Après avoir réédité une vie de l’abbé Martial de Savignac, curé de Vaiges en Mayenne, prêtre insermenté, aumônier de la division chouanne du colonel de Tercier, fusillé à Laval en 1796, les éditions Résiac tirent de l’oubli l’essai biographique que l’abbé Cerisier consacra en 1872 au curé de Maumusson, en Loire-Atlantique, l’abbé Mathurin Souffrant. (Résiac, 95 p., 8 €)

Vie abbé Souffrant prêtre

Le nom de l’abbé Souffrant reste familier dans certains milieux en raison des prophéties qui lui sont attribuées ; nous y reviendrons mais, disons-le tout de suite, c’est bien l’homme et le prêtre, non le prophète supposé qui mérite d’être connu.

S’il est vrai que le sacerdoce subit en France, dans la seconde moitié du XVIIIe siècle, une incontestable baisse de qualité, il n’empêche qu’un très grand nombre de prêtres, la majorité en bien des régions, demeura héroïquement fidèle dans l’épreuve, bravant persécution et supplices. L’abbé Souffrant, dont le caractère affirmé, voire violent, laisse parfois penser à Don Camillo, fut de cette espèce.
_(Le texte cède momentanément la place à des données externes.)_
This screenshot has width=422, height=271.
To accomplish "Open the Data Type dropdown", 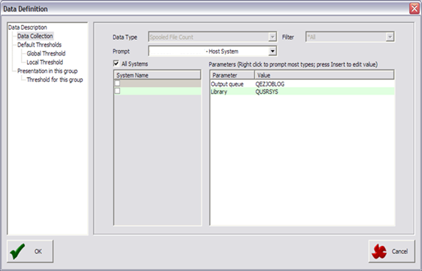I will [272, 36].
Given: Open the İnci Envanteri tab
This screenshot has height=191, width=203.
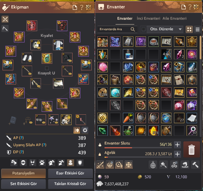Looking at the screenshot, I should click(x=148, y=19).
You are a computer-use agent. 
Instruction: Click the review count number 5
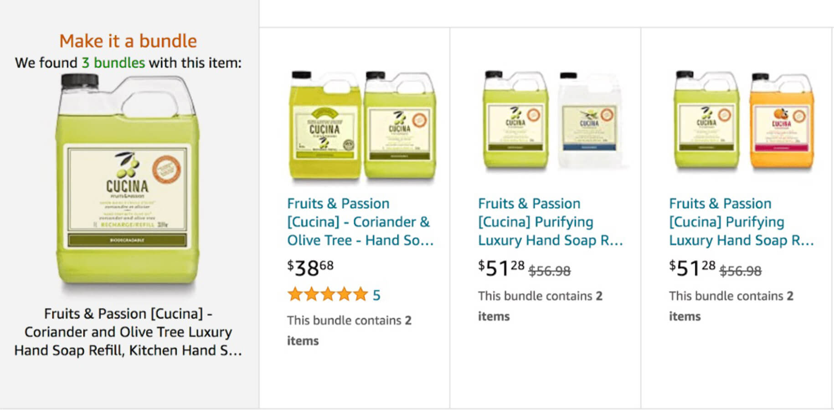pyautogui.click(x=377, y=294)
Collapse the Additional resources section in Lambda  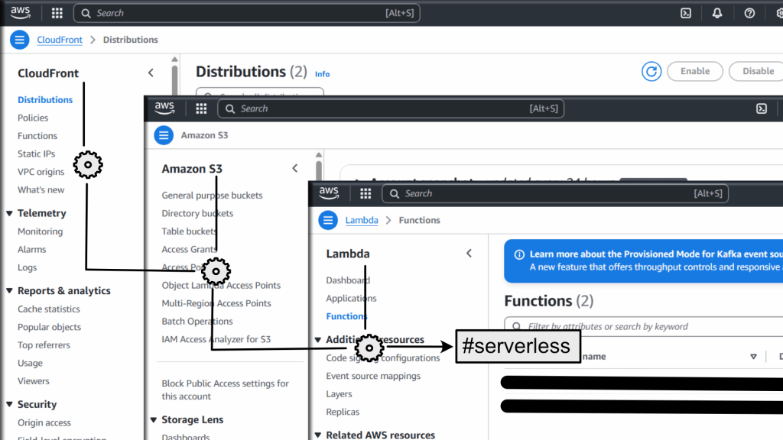click(317, 339)
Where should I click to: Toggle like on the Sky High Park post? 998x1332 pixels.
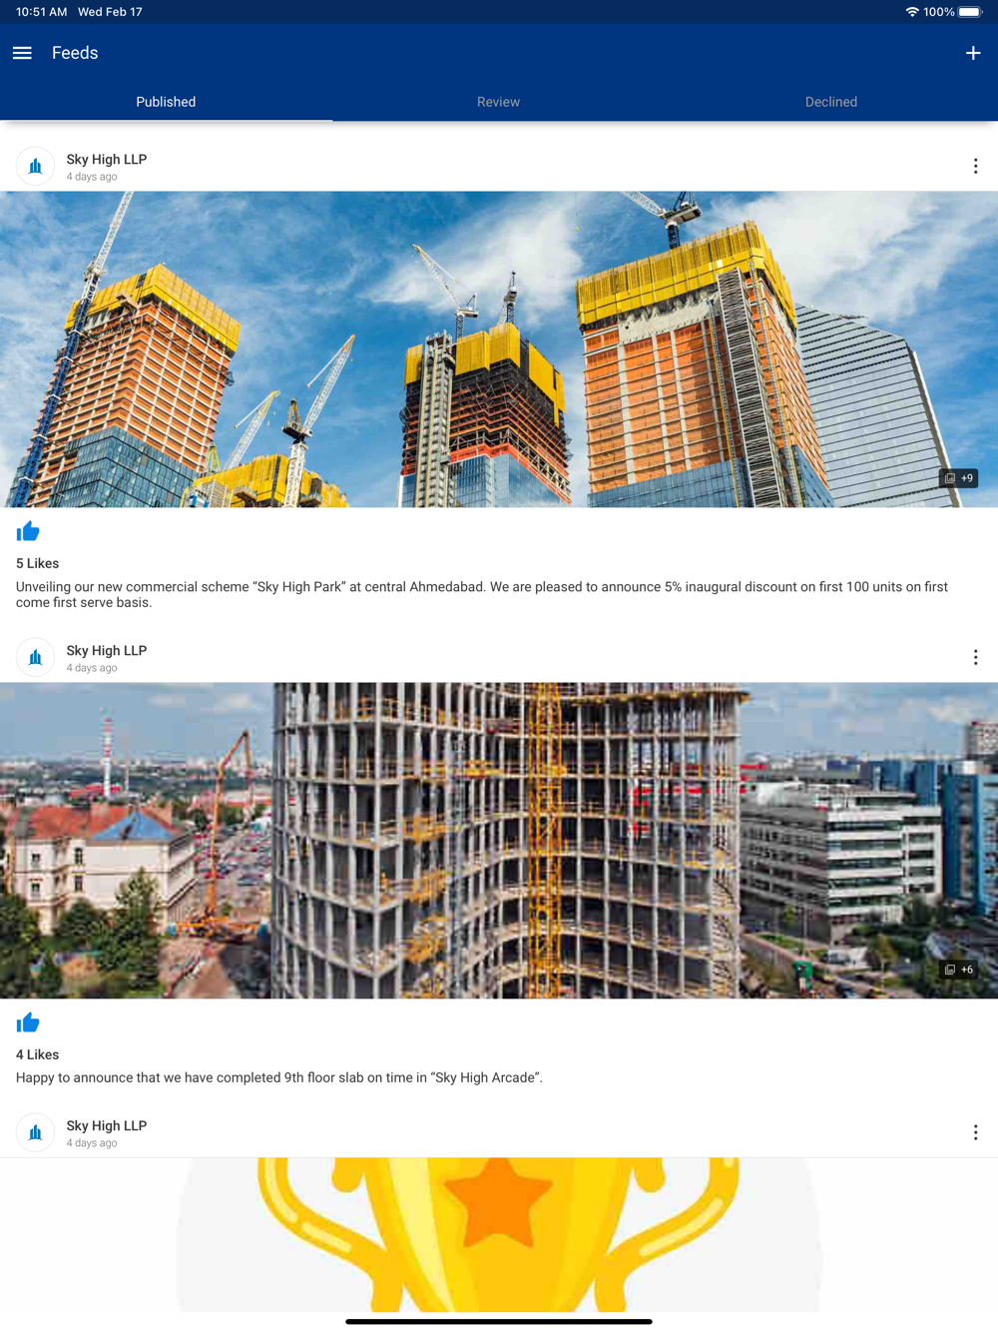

Il était né dans un milieu paysan très modeste le 27 mars 1755 à Notre-Dame de Roche Blanche au diocèse de Nantes. Le vicaire de la paroisse de Saint-Herblon s’avisa de sa piété et son intelligence, décida de le pousser vers le sacerdoce, et y parvint, malgré les réticences des parents, et même celles du gamin, qui fugua un jour de chez son curé pour retourner à la vigne paternelle. Ramené dans le droit chemin, comprenant que Dieu ne le voulait pas à travailler la terre, l’abbé Souffrant fut ordonné en 1780 et nommé vicaire à Maumusson, paroisse qu’il ne voulut jamais quitter jusqu’à sa mort en 1828.

Dans l’intervalle, la Révolution, qu’il détesta d’emblée, l’arracha à son existence pieuse, édifiante et paisible pour le jeter dans la résistance. Opposant au serment constitutionnel, dont il détourna nombre de ses confrères, et son curé mort martyr en 1794, victime des colonnes infernales, l’abbé Souffrant ne quitta jamais Maumusson et s’y cacha tant que dura la persécution, échappant en maintes occasions à la mort, protégé autant par le Ciel que par ses paroissiens.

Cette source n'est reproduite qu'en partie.